When I began web development, it took everything. It took my reading, my writing, my organizational skills, and my artistry. I poured it all into my clients’ needs. I just had nothing left over for anything else, but it was fulfilling in all of those things! It was all my work and all my hobbies, wrapped up in a business, and I loved it! It is the thing that taught me to work out my own ideas and become more creative in a way I loved.

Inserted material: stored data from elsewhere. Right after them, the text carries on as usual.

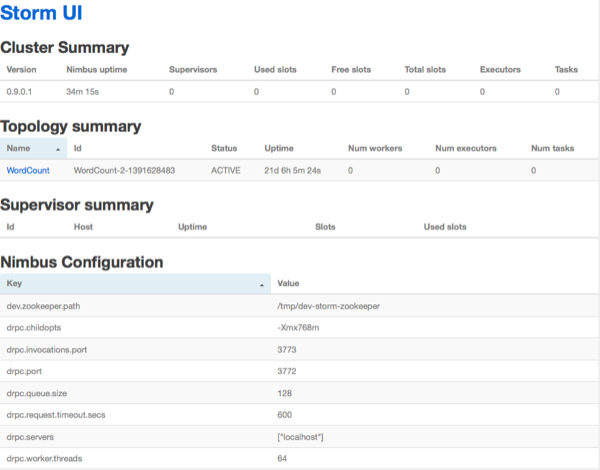This screenshot has height=470, width=600.
Task: Select the WordCount-2-1391628483 topology id text
Action: click(x=125, y=171)
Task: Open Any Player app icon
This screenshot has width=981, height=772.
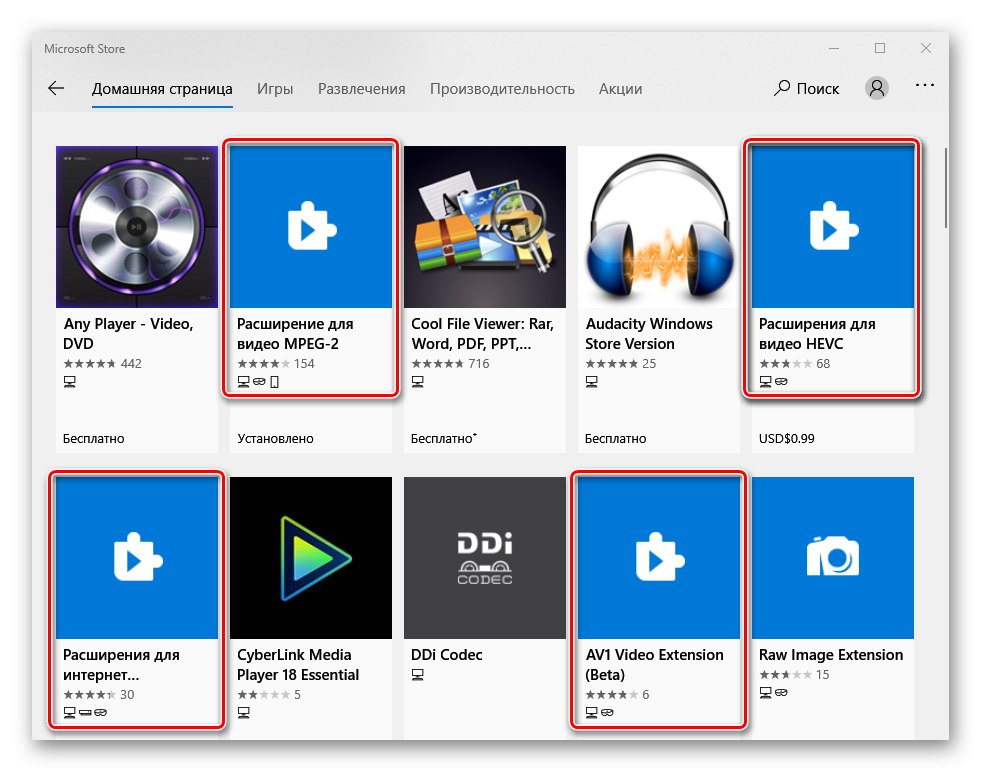Action: coord(137,227)

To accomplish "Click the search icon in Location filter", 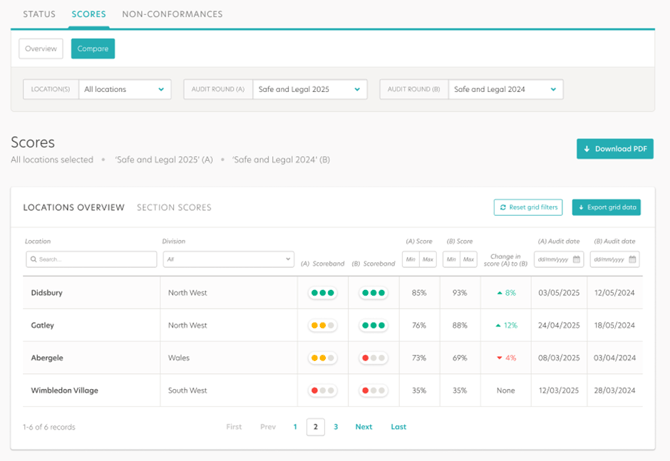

Then we got knocked out, and I’ve done just a few things since then, mostly with the Wacom and PhotoShop, but not much. Everything we owned was stolen and we got almost nothing back. I had no paints, no equipment, barely had a computer, and it took years just to get a Wacom again. I’ve been weary, and have had no resources for art. I have brittle bones, and a mitochondrial condition that progressed during those terrible years, which takes much of my energy and leaves me unable to contemplate a large project. So I’ve done mostly small things.
The business faded, for reasons I could not control, and today I am making a basket. I learned basket weaving from my mother many years ago, but this is something different. It is not the thing she taught me, and I am not using a pattern. I am mostly pleased with the results.
I have paints again, finally, my birthday present from my husband. Brushes, paints, an easel, and totes to put it all in. Basket reed too. No small investment, and I am not sure whether I can realize any kind of return on it other than revitalizing some skills – and a piece of my soul, perhaps.
I struggle to find the words to explain what it really means for me to be filled with inspiration to paint a thing, to make a thing that takes ENERGY to complete. Heck, it takes energy just to get the stuff out and organized into a project.
But I have an idea. Not an original one, but MINE. I’ve never painted still life art before, and I have an idea of a type I’d like to try. It seems achievable without overwhelming my body.
I have a few more things to arrive before I can carry out the grand plan (not so grand after all, but which involves more than one type of art work), so today I am making a basket out of sisal and jute, and it is looking far better than I thought it might.
I’m still an impatient and indifferent artist. But last week when I felt the desire to DO this growing in my heart and mind, I knew one thing. I AM an artist. And I always will be.
Whether I can ever produce any works of note matters to me. I’d like to create something worth preserving for posterity. But if I don’t, I know it is part of a recovery. Of more than just gaining strength. And if it never turns a profit, it will likely lead to something that does. I’m blessed with a husband who sustains that. And I’m ok with it also.